Dal 29 febbraio la Mortadella di Prato potrà fregiarsi del marchio IGP (indicazione geografica protetta). Il riconoscimento è stato infatti pubblicato ieri sulla Gazzetta Ufficiale dell’Unione Europea, arrivato dopo la richiesta avviata dall’associazione a tutela della Mortadella di Prato in collaborazione con la Camera di Commercio di Prato e una procedura lunga e meticolosa, che ha richiesto una attenta ricostruzione storica e un lavoro di indagine per l’individuazione della ricetta di questo salume. E il 9 marzo arriva pure la Festa della Mortadella di Prato nell’auditorium della Camera di Commercio, dove saranno presenti non solo i produttori ma anche alcuni chef, chiamati a interpretare l’insaccato pratese in decine di modi diversi (il programma è in via di definizione).

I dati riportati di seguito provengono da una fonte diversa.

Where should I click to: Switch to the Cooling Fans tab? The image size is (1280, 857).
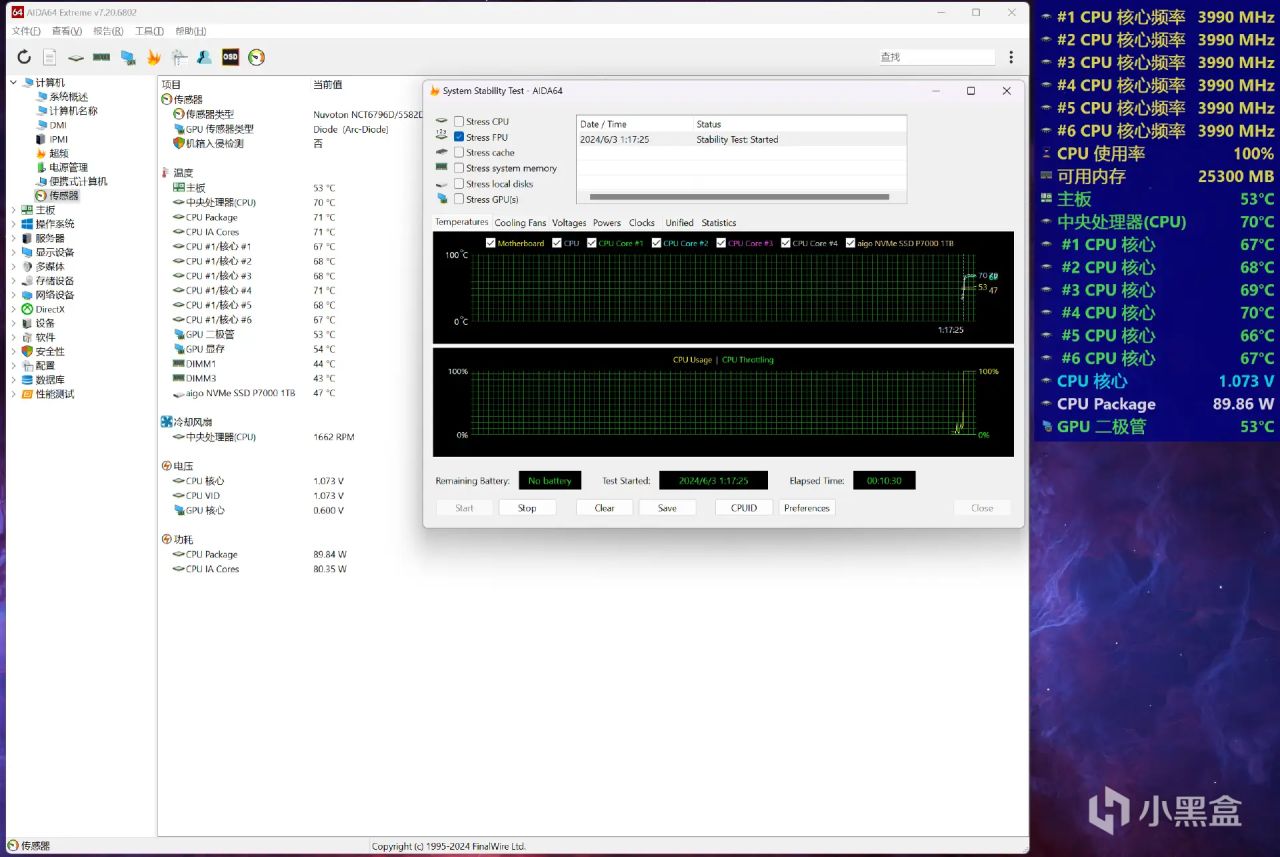tap(520, 223)
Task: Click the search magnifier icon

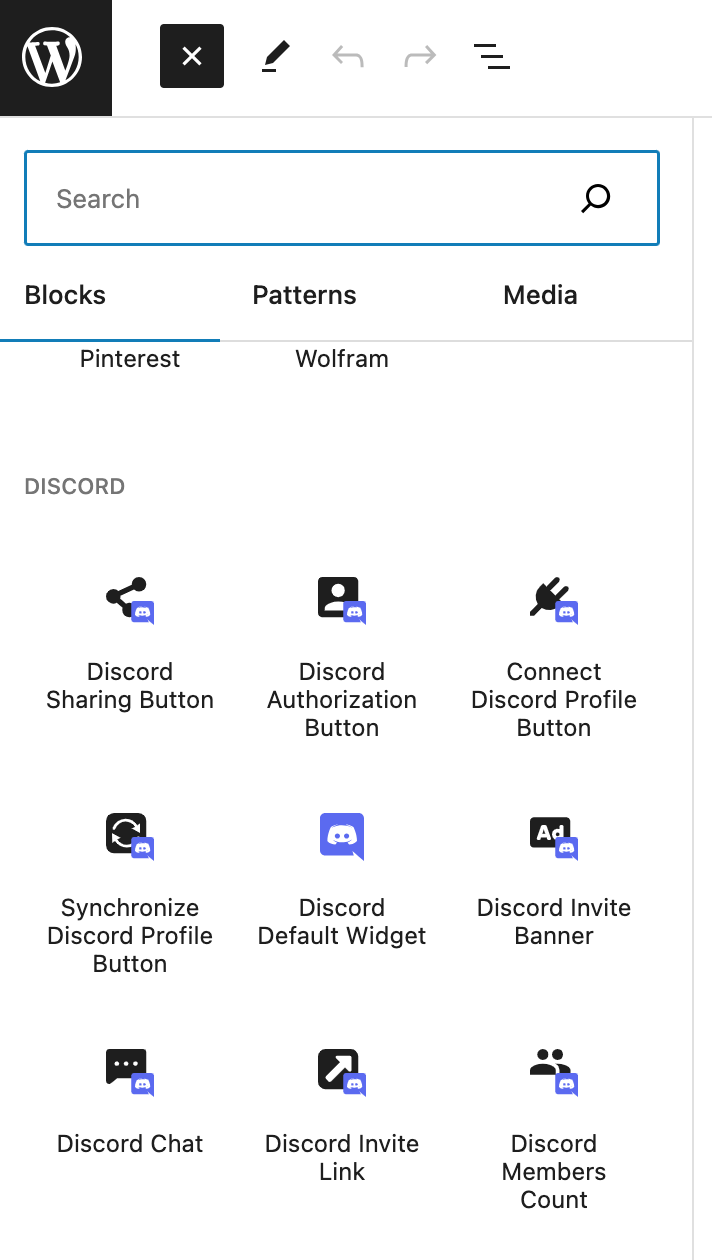Action: point(596,199)
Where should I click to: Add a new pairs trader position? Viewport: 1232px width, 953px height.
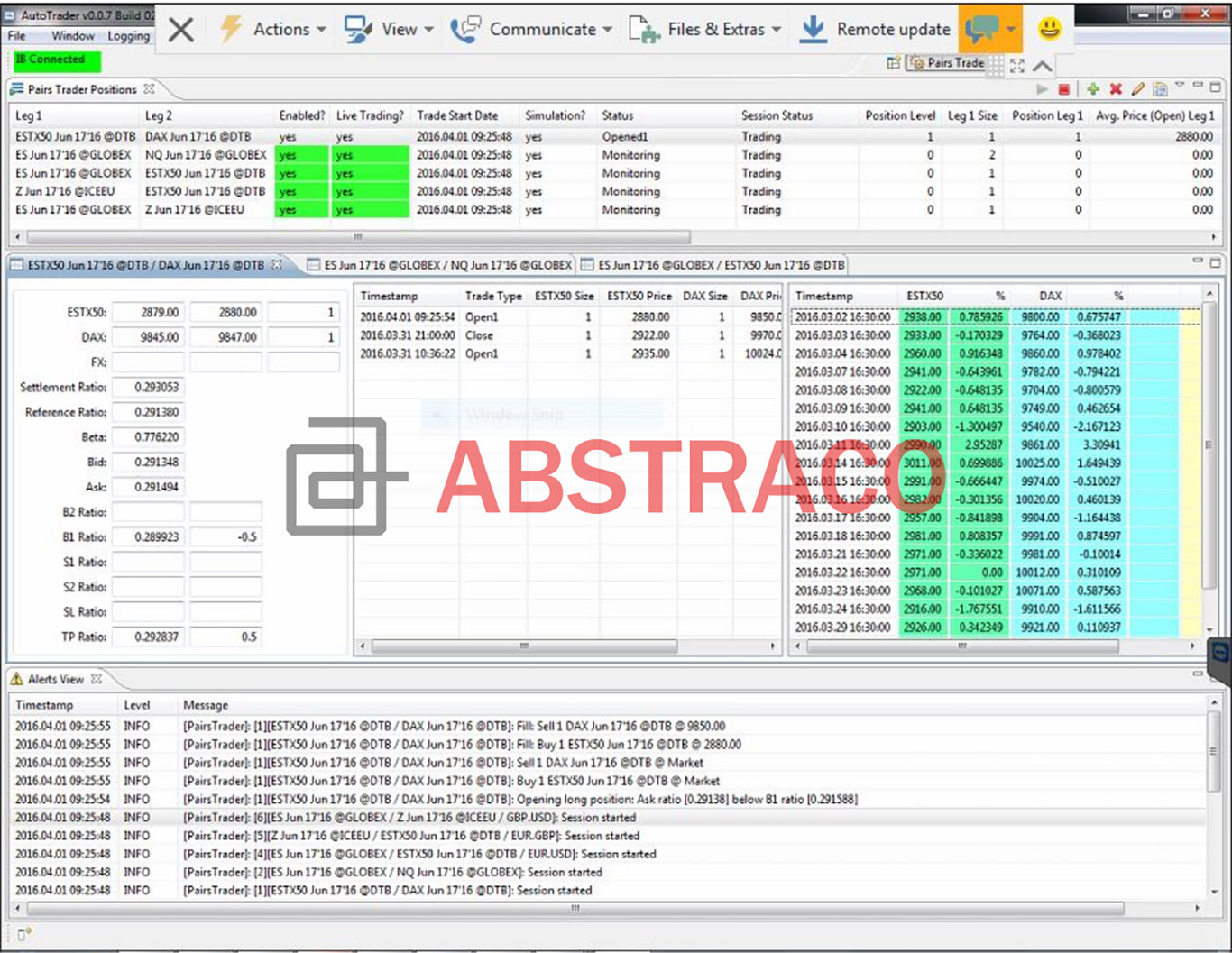pos(1093,89)
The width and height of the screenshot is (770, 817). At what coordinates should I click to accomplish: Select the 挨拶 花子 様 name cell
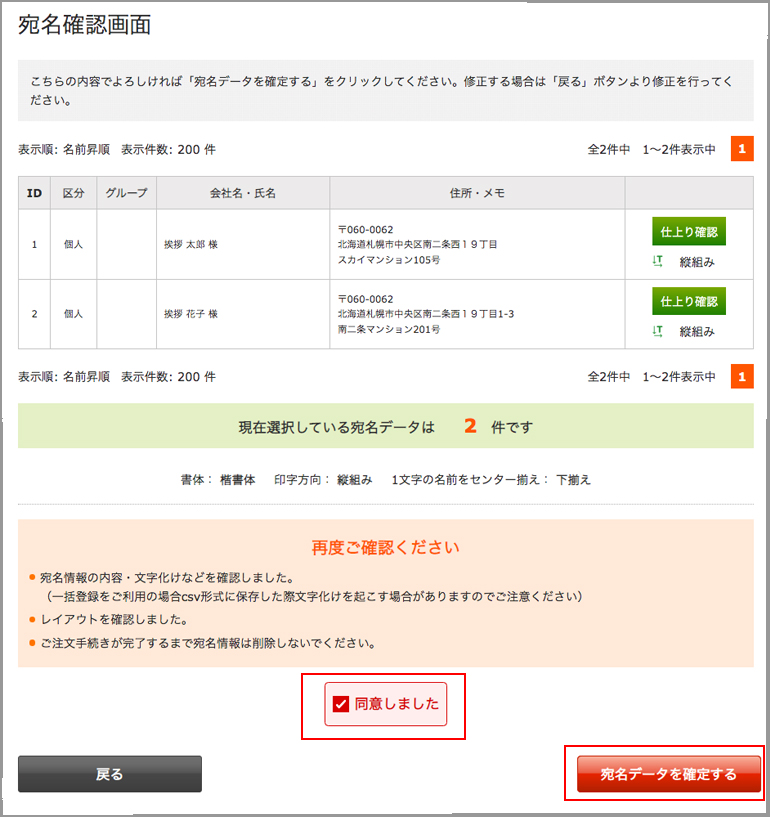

“Un importante risultato, che arriva dopo un lungo percorso: la domanda risale al 2008 – commenta Luca Giusti, presidente della Camera di Commercio di Prato – La mortadella di Prato è un salume particolare, che racconta il nostro territorio e anche un po’ della nostra storia. Da quando è iniziato questo lavoro di valorizzazione, la mortadella di Prato è tornata sulle tavole non solo dei pratesi, ma è stata anche protagonista di iniziative di interesse nazionale, essendo uno dei presidi Slow Food. E la crescita della produzione negli ultimi 5 anni, con picchi anche del 20% annuo nella produzione, è un segnale evidente di questo interesse”.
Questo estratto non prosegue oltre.